A person with spiritually-healthy self-awareness embraces community not only when it’s cathartic but prophetic: There’s this magnificent itty-bitty detail about Psalm 51 that can be a tremendous help to us: a description between the title and the poetry. It’s written in uppercase, but in a smaller font, so it often eludes your attention. It reads: “A Psalm of David. When Nathan the prophet went to him, after he had gone into Bathsheba.” David, a man whose writing is published in the Word of God, a man after God’s own heart, needed an outside voice to help him deal with inside sin.

A person with spiritually-healthy self-awareness talks about sin: Christ’s beauty does not consist simply in the fact that he suffered, died, and was buried. That describes the ordinary experience of any human being and explains no beauty. It makes no sense for religious organizations to center weekly meetings around the death of a historical figure two-thousand years ago. Religious organizations don’t sing about Socrates’ death. Churches don’t preach on Steve Jobs’ death. Institutions aren’t founded on Napoleon's death. What makes the gospel such good news is that Christ’s death was no mere fact, it was an accomplishment.
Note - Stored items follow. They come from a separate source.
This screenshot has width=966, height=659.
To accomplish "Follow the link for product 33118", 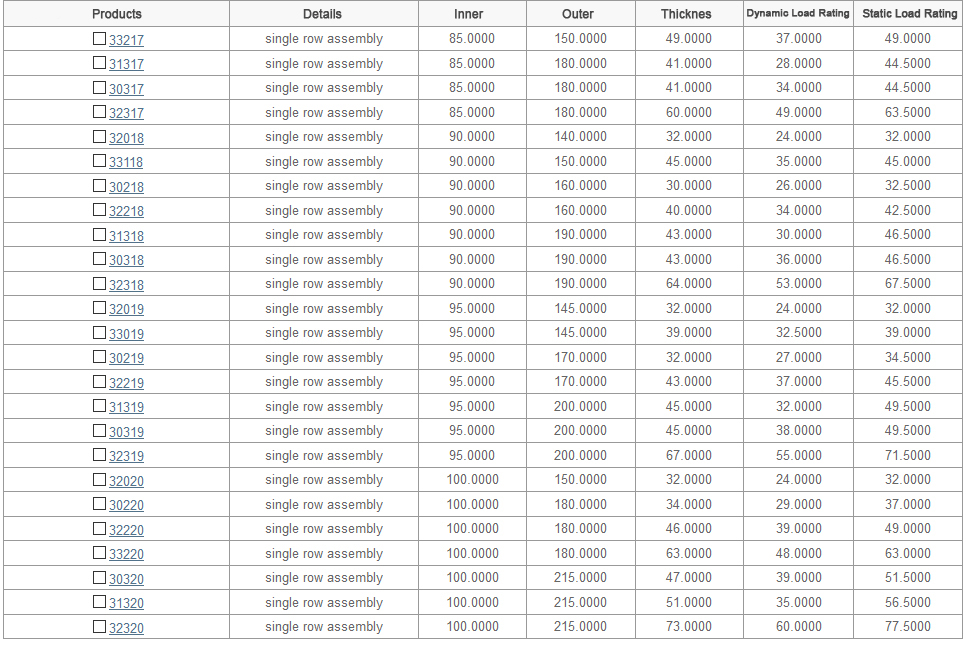I will tap(126, 163).
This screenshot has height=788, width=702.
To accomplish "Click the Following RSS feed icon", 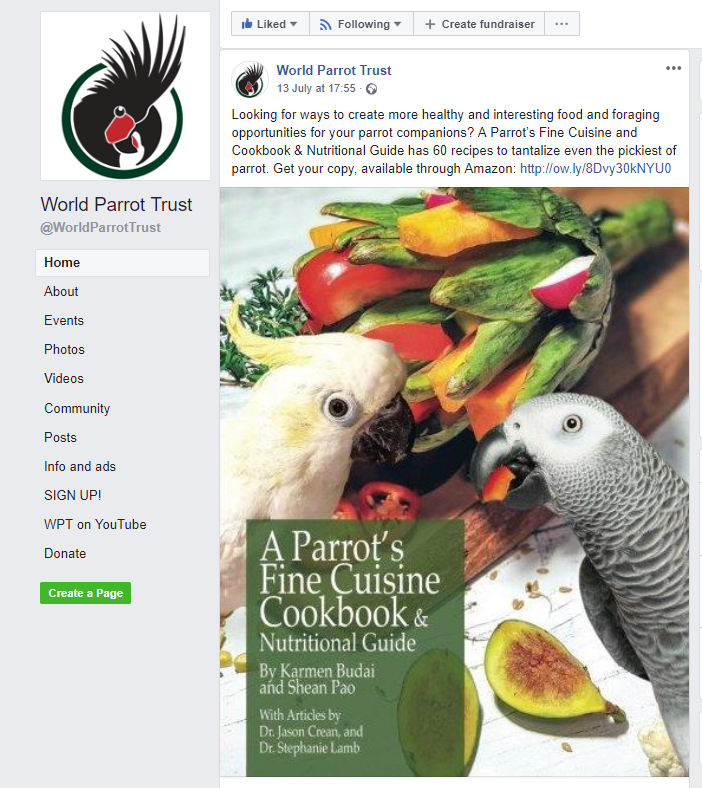I will [x=326, y=24].
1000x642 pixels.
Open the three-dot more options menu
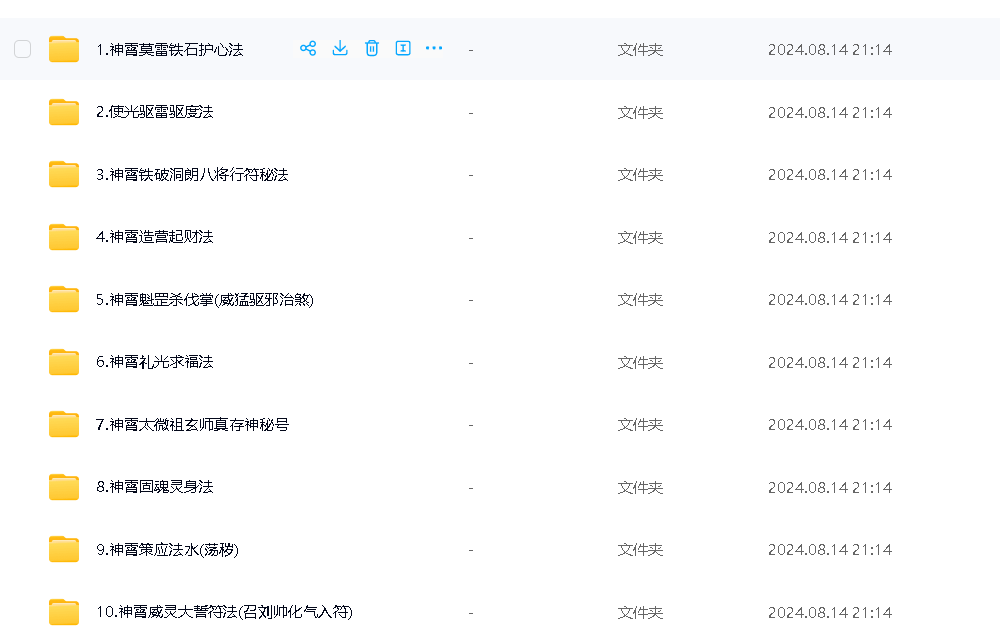point(434,48)
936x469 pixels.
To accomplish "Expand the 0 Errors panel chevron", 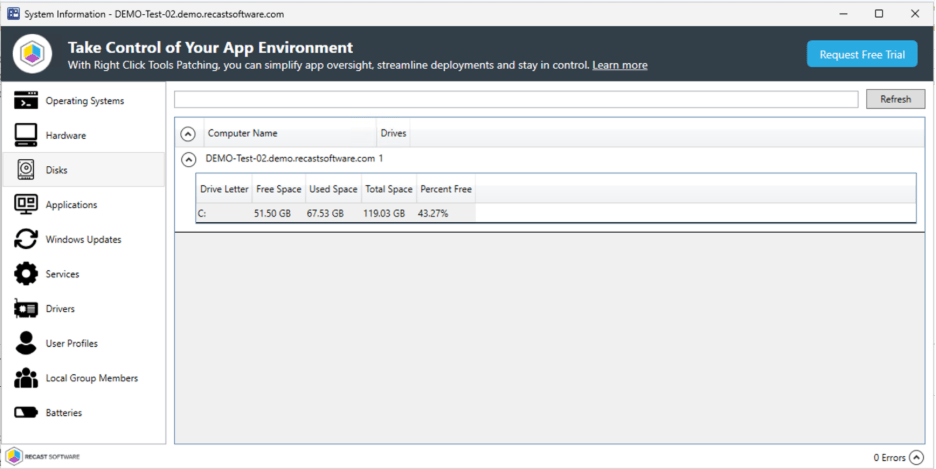I will [x=916, y=457].
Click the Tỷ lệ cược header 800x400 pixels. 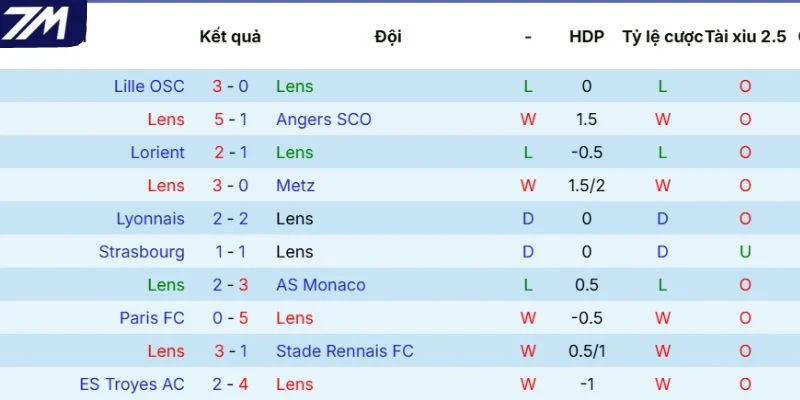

It accomplished something. Jesus suffered, died, and was buried for sins.

The strongest description of a person with spiritually-healthy self-awareness is the willingness to talk about sin not simply for the sake of transparency, but because of her deep conviction to see Jesus Christ on unencumbered display: in all of his sin-bearing, sin-atoning, sin-destroying, sin-acknowledging beauty.